El escéptico, al igual que el resto de corrientes del pensamiento helénico, se centra en qué puede hacer el ser humano para conseguir sobrevivir a tiempos inciertos; Aristocles recoge un principio muy sencillo de Pirrón y su discípulo Timón, dos de los fundadores de esta escuela filosófica, para conseguir la felicidad: Debemos hacernos tres preguntas muy sencillas; la primera de ellas es cómo son realmente las cosas. Y la respuesta es sencilla, poco sabemos de cómo son en realidad. Timón decía: no afirmo que la miel es dulce, pero estoy de acuerdo en que lo parece. Tener dudas no significa ser tonto. La pandemia nos ha puesto delante de la cara numerosas dudas; que si mascarillas, que si se contagia por el aire o no, cómo se produce este hecho, y tantas otras cosas sobre las que es razonable no tener certezas absolutas, pero mientras se sigue buscando la verdad, actuemos como buenos escépticos y pongámonos siempre la mascarilla, guardemos la distancia física, y lavémonos frecuentemente las manos, por si…la miel fuera dulce, porque lo parece.
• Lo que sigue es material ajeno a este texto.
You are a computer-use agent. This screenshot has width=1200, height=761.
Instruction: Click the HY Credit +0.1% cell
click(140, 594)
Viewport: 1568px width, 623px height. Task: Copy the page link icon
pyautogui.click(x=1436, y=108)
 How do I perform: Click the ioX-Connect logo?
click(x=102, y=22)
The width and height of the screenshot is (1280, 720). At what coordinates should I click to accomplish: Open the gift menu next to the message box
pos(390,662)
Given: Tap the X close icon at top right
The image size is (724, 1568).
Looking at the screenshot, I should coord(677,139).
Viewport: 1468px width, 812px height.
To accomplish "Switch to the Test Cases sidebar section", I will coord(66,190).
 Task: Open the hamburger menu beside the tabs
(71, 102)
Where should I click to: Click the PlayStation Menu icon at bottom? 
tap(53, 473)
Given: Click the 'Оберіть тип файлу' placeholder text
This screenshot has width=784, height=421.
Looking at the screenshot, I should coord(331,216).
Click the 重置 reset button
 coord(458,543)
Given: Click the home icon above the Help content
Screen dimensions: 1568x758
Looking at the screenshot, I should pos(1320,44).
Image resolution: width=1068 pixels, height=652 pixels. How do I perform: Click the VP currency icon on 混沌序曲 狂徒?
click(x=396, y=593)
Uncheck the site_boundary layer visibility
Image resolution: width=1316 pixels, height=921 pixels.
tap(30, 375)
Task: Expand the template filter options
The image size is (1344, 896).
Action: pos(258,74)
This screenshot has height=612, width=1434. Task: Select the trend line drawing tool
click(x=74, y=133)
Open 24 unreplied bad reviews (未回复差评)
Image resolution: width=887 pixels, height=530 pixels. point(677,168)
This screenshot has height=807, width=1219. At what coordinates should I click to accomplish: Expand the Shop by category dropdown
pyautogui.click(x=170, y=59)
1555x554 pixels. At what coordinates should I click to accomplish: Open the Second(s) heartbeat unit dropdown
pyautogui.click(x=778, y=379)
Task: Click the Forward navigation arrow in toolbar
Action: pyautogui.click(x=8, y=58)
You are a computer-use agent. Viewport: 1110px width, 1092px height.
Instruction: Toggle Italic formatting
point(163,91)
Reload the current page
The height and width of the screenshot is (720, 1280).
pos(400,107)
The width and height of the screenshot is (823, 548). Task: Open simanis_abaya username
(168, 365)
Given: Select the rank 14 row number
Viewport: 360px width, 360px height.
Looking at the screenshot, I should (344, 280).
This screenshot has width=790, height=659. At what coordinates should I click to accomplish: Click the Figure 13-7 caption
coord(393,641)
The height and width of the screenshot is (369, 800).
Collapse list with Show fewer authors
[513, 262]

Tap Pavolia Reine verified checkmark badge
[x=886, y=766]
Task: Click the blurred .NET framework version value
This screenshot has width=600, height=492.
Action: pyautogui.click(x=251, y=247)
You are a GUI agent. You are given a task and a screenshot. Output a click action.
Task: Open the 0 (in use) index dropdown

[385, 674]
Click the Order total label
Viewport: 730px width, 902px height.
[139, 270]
Suspendamos el juicio sobre todo aquello que queramos, pero aceptemos la utilidad de aquello que nos proporciona serenidad, y respetar nuestra salud, y la del prójimo, por muy inundados que estemos de escepticismo acerca de las conclusiones de la ciencia sobre el contagio, nos serán de gran ayuda, porque ese uso de las mascarillas, de la distancia física y la higiene, no solo nos proporcionará serenidad a nosotros mismos, sino a los demás con los que nos cruzamos
La segunda y tercera preguntas son igualmente útiles y sencillas para ayudarnos a buscar la felicidad: qué actitud debemos adoptar frente a las cosas y qué consecuencias se derivan de esta actitud. Es cierto que debemos suspender el juicio sobre cosas que no sabemos cómo son en realidad, pero eso no quiere decir que suspendamos nuestra vida; las leyes y las costumbres nos ayudarán a conseguir la ataraxia, la calma de saber cómo actuar con serenidad. Suspendamos el juicio sobre todo aquello que queramos, pero aceptemos la utilidad de aquello que nos proporciona serenidad, y respetar nuestra salud, y la del prójimo, por muy inundados que estemos de escepticismo acerca de las conclusiones de la ciencia sobre el contagio, nos serán de gran ayuda, porque ese uso de las mascarillas, de la distancia física y la higiene, no solo nos proporcionará serenidad a nosotros mismos, sino a los demás con los que nos cruzamos. Y queda actuar así, o la actitud que con ironía escribía el cómico Javier Cansado: Si llevo la quirúrgica y me cruzo con alguien sin mascarilla me la quito ostensiblemente: lo llamo morir matando.
Sexto Empírico, que además de filósofo escéptico era médico, dejaba bien claro que el escepticismo sobre las grandes cuestiones del mundo; dónde vamos, quiénes somos, de dónde venimos, permítase la anacronía filosófica, todo el que queramos, pero que en la medicina, la experiencia y la observación priman sobre cualquier otra cosa, y que si vemos que una medicina cura a los enfermos y otra los empeora, administremos la que cura, y dejemos de lado la que empeora. Si a estas alturas, por muy escépticos que nos hayamos vuelto, no hemos aprendido por experiencia y observación, qué medidas funcionan para evitar contagios, y cuáles no, qué hemos de hacer, y qué no, y no actuamos en consecuencia, no es que seamos escépticos, es que somos gilipollas.